[DIRECTIONS]: Take the records underneath and set them down exactly.

[Dataset entries]:
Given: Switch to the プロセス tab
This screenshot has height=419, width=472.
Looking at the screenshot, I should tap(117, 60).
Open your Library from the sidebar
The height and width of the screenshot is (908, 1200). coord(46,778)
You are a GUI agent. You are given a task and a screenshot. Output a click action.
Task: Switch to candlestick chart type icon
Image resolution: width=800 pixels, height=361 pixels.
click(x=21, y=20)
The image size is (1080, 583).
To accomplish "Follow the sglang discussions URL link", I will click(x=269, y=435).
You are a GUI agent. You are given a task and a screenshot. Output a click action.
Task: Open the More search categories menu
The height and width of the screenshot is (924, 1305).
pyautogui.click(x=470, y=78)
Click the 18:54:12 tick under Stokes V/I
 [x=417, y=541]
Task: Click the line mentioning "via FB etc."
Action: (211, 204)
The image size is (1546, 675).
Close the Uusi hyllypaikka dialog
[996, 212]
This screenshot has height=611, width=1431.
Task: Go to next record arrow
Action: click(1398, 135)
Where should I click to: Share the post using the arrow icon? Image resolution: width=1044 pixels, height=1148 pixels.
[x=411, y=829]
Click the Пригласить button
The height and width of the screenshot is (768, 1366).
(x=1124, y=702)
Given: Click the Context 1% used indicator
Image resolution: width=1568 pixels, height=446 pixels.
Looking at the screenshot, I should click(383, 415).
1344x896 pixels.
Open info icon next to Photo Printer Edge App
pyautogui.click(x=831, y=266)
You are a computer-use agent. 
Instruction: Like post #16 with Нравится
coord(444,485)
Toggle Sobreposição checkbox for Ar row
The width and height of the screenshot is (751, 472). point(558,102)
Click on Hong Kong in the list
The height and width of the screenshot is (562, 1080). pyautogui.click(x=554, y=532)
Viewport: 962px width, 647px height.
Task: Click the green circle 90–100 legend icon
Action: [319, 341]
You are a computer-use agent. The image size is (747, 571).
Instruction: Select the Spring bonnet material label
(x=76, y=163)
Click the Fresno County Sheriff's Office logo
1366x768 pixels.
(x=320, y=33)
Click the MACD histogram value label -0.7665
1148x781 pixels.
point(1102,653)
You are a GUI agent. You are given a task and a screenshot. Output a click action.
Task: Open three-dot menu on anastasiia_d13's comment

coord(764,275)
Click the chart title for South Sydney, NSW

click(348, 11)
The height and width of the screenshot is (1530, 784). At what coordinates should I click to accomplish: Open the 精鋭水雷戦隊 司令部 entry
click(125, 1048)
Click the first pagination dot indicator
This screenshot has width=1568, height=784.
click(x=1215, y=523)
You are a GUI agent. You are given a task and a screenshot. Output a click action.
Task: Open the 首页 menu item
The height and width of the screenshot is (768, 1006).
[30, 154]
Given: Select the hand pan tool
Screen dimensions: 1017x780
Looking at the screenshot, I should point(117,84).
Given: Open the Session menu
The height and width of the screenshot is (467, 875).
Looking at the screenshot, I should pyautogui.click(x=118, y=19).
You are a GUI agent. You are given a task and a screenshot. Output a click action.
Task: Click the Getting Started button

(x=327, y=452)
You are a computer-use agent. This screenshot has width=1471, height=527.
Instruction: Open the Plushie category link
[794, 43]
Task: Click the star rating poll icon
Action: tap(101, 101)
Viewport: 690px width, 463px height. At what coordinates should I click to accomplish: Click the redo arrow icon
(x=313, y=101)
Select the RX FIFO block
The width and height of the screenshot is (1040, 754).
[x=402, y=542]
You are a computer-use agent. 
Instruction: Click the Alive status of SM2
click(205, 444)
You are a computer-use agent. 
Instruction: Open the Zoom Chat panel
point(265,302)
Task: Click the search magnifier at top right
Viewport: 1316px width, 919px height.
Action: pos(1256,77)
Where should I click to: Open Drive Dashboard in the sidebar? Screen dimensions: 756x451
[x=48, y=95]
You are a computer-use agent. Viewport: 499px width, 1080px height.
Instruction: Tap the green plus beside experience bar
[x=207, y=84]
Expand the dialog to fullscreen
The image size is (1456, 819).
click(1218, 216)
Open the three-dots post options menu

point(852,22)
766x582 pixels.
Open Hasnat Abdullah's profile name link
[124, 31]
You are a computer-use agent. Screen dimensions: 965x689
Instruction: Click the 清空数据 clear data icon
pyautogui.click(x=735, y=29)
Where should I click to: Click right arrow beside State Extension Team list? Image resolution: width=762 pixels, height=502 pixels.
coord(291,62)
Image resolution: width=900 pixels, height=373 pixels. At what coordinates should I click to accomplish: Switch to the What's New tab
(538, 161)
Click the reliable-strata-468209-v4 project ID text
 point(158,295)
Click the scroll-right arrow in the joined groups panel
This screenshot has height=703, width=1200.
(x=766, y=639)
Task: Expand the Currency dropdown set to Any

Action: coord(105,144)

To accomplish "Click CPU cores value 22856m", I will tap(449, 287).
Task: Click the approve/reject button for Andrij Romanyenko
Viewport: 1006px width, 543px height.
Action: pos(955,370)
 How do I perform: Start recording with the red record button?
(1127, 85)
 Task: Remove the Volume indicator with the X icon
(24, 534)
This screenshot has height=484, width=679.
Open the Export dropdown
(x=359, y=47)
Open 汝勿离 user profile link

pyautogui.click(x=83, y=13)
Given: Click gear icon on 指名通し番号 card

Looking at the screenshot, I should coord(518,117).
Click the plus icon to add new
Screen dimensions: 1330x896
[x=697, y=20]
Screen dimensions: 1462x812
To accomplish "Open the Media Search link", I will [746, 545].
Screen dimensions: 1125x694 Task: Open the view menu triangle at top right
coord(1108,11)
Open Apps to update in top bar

[WRITTEN SOLUTION]:
Given: Switch to the プロセス tab
This screenshot has height=419, width=472.
Looking at the screenshot, I should tap(117, 60).
Open your Library from the sidebar
The height and width of the screenshot is (908, 1200). coord(46,778)
You are a GUI agent. You are given a task and a screenshot. Output a click action.
Task: Switch to candlestick chart type icon
Image resolution: width=800 pixels, height=361 pixels.
click(x=21, y=20)
The image size is (1080, 583).
To accomplish "Follow the sglang discussions URL link", I will click(x=269, y=435).
You are a GUI agent. You are given a task and a screenshot. Output a click action.
Task: Open the More search categories menu
The height and width of the screenshot is (924, 1305).
pyautogui.click(x=470, y=78)
Click the 18:54:12 tick under Stokes V/I
 [x=417, y=541]
Task: Click the line mentioning "via FB etc."
Action: (211, 204)
The image size is (1546, 675).
Close the Uusi hyllypaikka dialog
[996, 212]
This screenshot has height=611, width=1431.
Task: Go to next record arrow
Action: click(1398, 135)
Where should I click to: Share the post using the arrow icon? Image resolution: width=1044 pixels, height=1148 pixels.
[x=411, y=829]
Click the Пригласить button
The height and width of the screenshot is (768, 1366).
(x=1124, y=702)
Given: Click the Context 1% used indicator
Image resolution: width=1568 pixels, height=446 pixels.
Looking at the screenshot, I should click(383, 415).
1344x896 pixels.
Open info icon next to Photo Printer Edge App
pyautogui.click(x=831, y=266)
You are a computer-use agent. 
Instruction: Like post #16 with Нравится
coord(444,485)
Toggle Sobreposição checkbox for Ar row
The width and height of the screenshot is (751, 472). point(558,102)
Click on Hong Kong in the list
The height and width of the screenshot is (562, 1080). pyautogui.click(x=554, y=532)
Viewport: 962px width, 647px height.
Task: Click the green circle 90–100 legend icon
Action: [319, 341]
You are a computer-use agent. The image size is (747, 571).
Instruction: Select the Spring bonnet material label
(x=76, y=163)
Click the Fresno County Sheriff's Office logo
1366x768 pixels.
(x=320, y=33)
Click the MACD histogram value label -0.7665
1148x781 pixels.
point(1102,653)
You are a GUI agent. You are given a task and a screenshot. Output a click action.
Task: Open three-dot menu on anastasiia_d13's comment

coord(764,275)
Click the chart title for South Sydney, NSW

click(348, 11)
The height and width of the screenshot is (1530, 784). At what coordinates should I click to accomplish: Open the 精鋭水雷戦隊 司令部 entry
click(125, 1048)
Click the first pagination dot indicator
This screenshot has width=1568, height=784.
click(x=1215, y=523)
You are a GUI agent. You are given a task and a screenshot. Output a click action.
Task: Open the 首页 menu item
The height and width of the screenshot is (768, 1006).
[30, 154]
Given: Select the hand pan tool
Screen dimensions: 1017x780
Looking at the screenshot, I should point(117,84).
Given: Open the Session menu
The height and width of the screenshot is (467, 875).
Looking at the screenshot, I should pyautogui.click(x=118, y=19).
You are a GUI agent. You are given a task and a screenshot. Output a click action.
Task: Click the Getting Started button

(x=327, y=452)
You are a computer-use agent. This screenshot has width=1471, height=527.
Instruction: Open the Plushie category link
[794, 43]
Task: Click the star rating poll icon
Action: tap(101, 101)
Viewport: 690px width, 463px height. At what coordinates should I click to accomplish: Click the redo arrow icon
(x=313, y=101)
Select the RX FIFO block
The width and height of the screenshot is (1040, 754).
[x=402, y=542]
You are a computer-use agent. 
Instruction: Click the Alive status of SM2
click(205, 444)
You are a computer-use agent. 
Instruction: Open the Zoom Chat panel
point(265,302)
Task: Click the search magnifier at top right
Viewport: 1316px width, 919px height.
Action: pos(1256,77)
Where should I click to: Open Drive Dashboard in the sidebar? Screen dimensions: 756x451
[x=48, y=95]
You are a computer-use agent. Viewport: 499px width, 1080px height.
Instruction: Tap the green plus beside experience bar
[x=207, y=84]
Expand the dialog to fullscreen
The image size is (1456, 819).
click(1218, 216)
Open the three-dots post options menu

point(852,22)
766x582 pixels.
Open Hasnat Abdullah's profile name link
[124, 31]
You are a computer-use agent. Screen dimensions: 965x689
Instruction: Click the 清空数据 clear data icon
pyautogui.click(x=735, y=29)
Where should I click to: Click right arrow beside State Extension Team list? Image resolution: width=762 pixels, height=502 pixels.
coord(291,62)
Image resolution: width=900 pixels, height=373 pixels. At what coordinates should I click to accomplish: Switch to the What's New tab
(538, 161)
Click the reliable-strata-468209-v4 project ID text
 point(158,295)
Click the scroll-right arrow in the joined groups panel
This screenshot has height=703, width=1200.
(x=766, y=639)
Task: Expand the Currency dropdown set to Any

Action: coord(105,144)

To accomplish "Click CPU cores value 22856m", I will tap(449, 287).
Task: Click the approve/reject button for Andrij Romanyenko
Viewport: 1006px width, 543px height.
Action: pos(955,370)
 How do I perform: Start recording with the red record button?
(1127, 85)
 Task: Remove the Volume indicator with the X icon
(24, 534)
This screenshot has height=484, width=679.
Open the Export dropdown
(x=359, y=47)
Open 汝勿离 user profile link

pyautogui.click(x=83, y=13)
Given: Click gear icon on 指名通し番号 card

Looking at the screenshot, I should coord(518,117).
Click the plus icon to add new
Screen dimensions: 1330x896
[x=697, y=20]
Screen dimensions: 1462x812
To accomplish "Open the Media Search link", I will [746, 545].
Screen dimensions: 1125x694 Task: Open the view menu triangle at top right
coord(1108,11)
Open Apps to update in top bar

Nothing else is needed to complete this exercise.